Then the magic happens!  Take the previous plot and add facet_wrap( ~ East_label, nrow = 2) and ggplot knows to divide (or facet) each group defined by East_label into its own plot panel.  The notation of the facet_wrap function follows the formula interface by using the tilde ~ operator. In facet_wrap the tilde always comes first followed y the variable or variables on which the facets are split.  then nrow = 2 governs how the facets are laid out; split into two rows.  This is different fro how facet_grid handles faceting.  In facet_grid the formula is used to make rows from the variable on the left of the ~ and columns from  variables on the right.  A period . can be used in facet_grid to indicate that no faceting should be done on that side of the tilde. Faceted plots can appear quite similar, but it is important to know if you need to simply wrap rows or columns with facet_wrap or arrange rows and columns of an n by n grid with facet_grid.

The East_label is a factor variable in  dat that reassigns he sie name ordering each site from East to West.  Another change is to set the aes( group = East) in the first line. Since East and East_label are just re-encoding of Site we can use either in that first line, but I did this just to keep it straight in my head. This plot is now really getting somewhere as you can read the change in log population for each site and they are ordered from East to West.  Sometimes the Tufte oriented folks call this layout “Small Multiples“, but that term never fell into my vernacular. But that’s just me.
small_multiples_meme

While we can see each site now, it is hard to get a sense of the relative change now that the lines are separated into facets.
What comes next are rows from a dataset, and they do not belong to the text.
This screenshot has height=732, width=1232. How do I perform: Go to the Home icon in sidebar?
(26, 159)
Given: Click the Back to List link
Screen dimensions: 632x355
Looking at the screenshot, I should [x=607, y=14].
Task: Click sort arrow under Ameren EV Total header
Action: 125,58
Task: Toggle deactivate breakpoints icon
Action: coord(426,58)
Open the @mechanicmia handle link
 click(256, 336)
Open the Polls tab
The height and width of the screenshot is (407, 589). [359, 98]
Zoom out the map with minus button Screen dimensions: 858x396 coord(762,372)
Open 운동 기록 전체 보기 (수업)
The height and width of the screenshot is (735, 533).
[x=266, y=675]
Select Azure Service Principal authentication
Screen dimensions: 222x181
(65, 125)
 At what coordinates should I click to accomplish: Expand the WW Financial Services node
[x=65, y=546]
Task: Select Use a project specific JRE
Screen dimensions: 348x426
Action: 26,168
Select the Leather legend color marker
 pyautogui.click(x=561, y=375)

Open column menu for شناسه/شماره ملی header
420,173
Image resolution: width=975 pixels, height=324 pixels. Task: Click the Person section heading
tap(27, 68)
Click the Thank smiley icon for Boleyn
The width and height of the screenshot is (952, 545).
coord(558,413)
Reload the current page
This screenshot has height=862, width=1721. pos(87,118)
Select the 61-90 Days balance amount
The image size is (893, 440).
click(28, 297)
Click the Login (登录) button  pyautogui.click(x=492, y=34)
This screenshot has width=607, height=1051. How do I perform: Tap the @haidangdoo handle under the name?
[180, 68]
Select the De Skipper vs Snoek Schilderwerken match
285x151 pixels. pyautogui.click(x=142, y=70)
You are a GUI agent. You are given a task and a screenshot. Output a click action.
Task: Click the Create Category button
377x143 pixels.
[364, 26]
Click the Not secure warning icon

Also, there is some formatting of labels that needs work.

# added background data into each facet
# adapted first geom_smooth to call the data and set the facet variable to NULL
# this way it plots all the data everytime, ignoring the facet call
# color the data in the second geom_smooth a brigth red to focus on that site's line
ggplot(dat, aes(x = as.factor(Year), y = log(Population), group = East)) +
  geom_smooth(data = transform(dat, East_label = NULL),
                     method = "lm", formula = y ~ splines::bs(x, 3),
                     se = FALSE, color = "gray90", size = 0.5) +
  geom_hline(yintercept = mean(log(pop)), linetype = 5, color = "gray35") +
  facet_wrap( ~ East_label, nrow = 2) +
  geom_smooth(method = "lm", formula = y ~ splines::bs(x, 3),
                     se = FALSE, color = "red", fill = "gray70")

8

To the previous plot, we added a faded gray representation of all of the sites lines to each facet and then accentuated that facets’ site by making it red. This is accomplished by adding another geom_smooth() with the same parameters (except color) at the bottom of the plot code and doing trick in the upper geom_smooth(). In the top geom, we don’t want the data to be faceted into individual lines, so another version of dat is called with data = . In this new call to the the data, we use the dplyr::transform() function to see East_label to NULL.  Since East_label is the variable that is being faceted and it is NULL in these data, they are ignored by the facet_wrap() call and repeated in full in each facet.

Note two important things: 1) the aes() is carried over to the new data because I did not make a new call to aes() ; and 2) the order of the geoms in the code block control the layering effect.  Since the geom_smooth() that makes the red lines is later in the code block, it layers on top of the previous geom calls. All in all, this is pretty much the manner in which I wanted to display the data, but there is a bit of formatting left to make it look nicer.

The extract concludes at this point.